これだけ賃貸需要がある地域は他にありません。さすが日本の首都ですね。
地方は賃料下落が早い
一方、地方は都心より人口が少なく、持ち家が浸透しています。持ち家があれば、賃貸の需要は減るのでそれに伴って賃料の下落率は大きくなりますね。
水戸や宇都宮、高崎等の地方都市の区分でも10年で15%程は下落しますので注意が必要です。
特に木造アパートは築30年も経てば新築時と比べて約半分ほどまで家賃収入が落ちるイメージで構いません。
地方は賃料下落が激しい分、都心に比べて物件価格が安くローンを組みやすい傾向にあります。
比較的利回りも高く設定されていますので収益性は一長一短ですね。
主要施設の移転
有名大学や大きな工場など、人を集める施設の近くに投資物を持っていると集客に困りません。
よくあるのが、
- 大学と提携して借り手の紹介をしてもらえるケース
- 工場を持つ法人が一棟借り上げしてくれるケース
- 行政から生活保護者を紹介してもらえるケース
などですね。
しかしながら、それらの施設が移転や閉鎖されると強烈に収益が落ち込みますから注意が必要です。
そのため、主要施設と合わせてその他交通利便や生活環境が充実しているなどの2〜3本柱で需要を考えることが大切です。
4.相場変動リスク
リーマンショックは本当に悲惨でしたね。
当時は景気が急激に落ち込み、収入が減った人の住み替えや、馘首された人が賃貸物件から実家に戻ったりして空室物件が多量に生まれました。
空室が生まれれば大家はたまったもんじゃありません。
毎月ローンの返済とランニングコストが降りかかってきて、キャッシュフローは火の車。
逃げ切るために収益物件の売却を考えても不況じゃ買い手は見つからないし、見つかっても好景気時代に組んだ水増し融資分をひっくり返すほどの売却額には届きませんでした。
不況は最高の商機である
ただ、この未曾有の経済ショックの波に乗った投資家もいました。大量の手元金を貯めておいた方々ですね。
リーマンショックの問題は銀行が金を貸しすぎたことを発端にしており、当然それが弾けたあとには融資の引き締めが行わました。いわゆるサブプライム問題です。
融資が降りないとなると現金一括購入の買い手は神様です。
キャッシュフローが赤転落している投資家は一刻も早く物件を処分したいために、今では考えられませんが安売りの逆オークションみたいなことが起こっていました。

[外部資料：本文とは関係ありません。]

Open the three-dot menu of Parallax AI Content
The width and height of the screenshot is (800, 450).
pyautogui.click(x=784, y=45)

つまり、どの収益物件も相場が急落した時の底値で仕入れることができたのです。
特に都心で2008年に底値で購入した区分の価格は、2019年現在は当時の2倍近くまで膨れ上がっています。
売却益は数千万円にも及ぶでしょう。
何が言いたいかと言いますと、経済ショックの後は商機なのです。
株価と同じですね。東芝も急落した時から随分と持ち直しましたし、クリスマスの大暴落は今は見る影もなく相場を戻しています。
2020年以降に考えられる相場変動
今後考えられる相場変動の要因は下記の通りです。
- 2020年:東京オリンピック後
- 2022年:生産緑地問題
- 2025年:日本国際博覧会後
- 未定:ドイツ銀行問題
直近で一番の経済ショックを起こしかねないのはドイツ銀行ですかね。当時のリーマンブラザーズ銀行と同じことを繰り返しています。

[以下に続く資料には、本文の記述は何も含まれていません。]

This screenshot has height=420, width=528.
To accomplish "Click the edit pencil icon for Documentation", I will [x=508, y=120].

しかも、負債総額は260兆円でリーマンショック時の4倍超です。もしもドイツ銀行が破綻すればリーマンショックを超える経済不況が訪れるでしょう。
5.告知リスク
入居人が室内で死亡した場合にはそれを次の所有者や賃借人に伝えなければなりません。これを告知事項といいます。

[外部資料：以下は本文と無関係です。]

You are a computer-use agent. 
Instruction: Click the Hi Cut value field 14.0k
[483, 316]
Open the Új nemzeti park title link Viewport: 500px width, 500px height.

もしも告知事項があるにもかかわらず伝えなかった場合は、心理的瑕疵として損害賠償を請求されることがあります。
告知義務は、告知物件を購入して次の所有者に売却する際にも発生します。
告知事項の重さ
告知事項には内容の重さがあります。
殺人等事件性があるもの>自殺(練炭、焼死など)>自殺(首吊りなど)>老衰死
の順です。
やはり殺人等の事件性があるものは重く、老衰などの不可抗力は軽い傾向にあります。
告知による物件への影響
売買、賃料相場への影響ですが、殺人等は6かけ、自殺であれば8かけ、老衰は9かけといった具合です。
やはり、告知が重いほど売却、賃貸収入に影響します。
告知事項発生の季節や発見までの期間
夏場の告知はリフォームまで必要になるケースがあります。
センシティブな内容になりますので具体的な説明は省きますが、とにかく床や壁や建具にニオイや色がついてしまいます。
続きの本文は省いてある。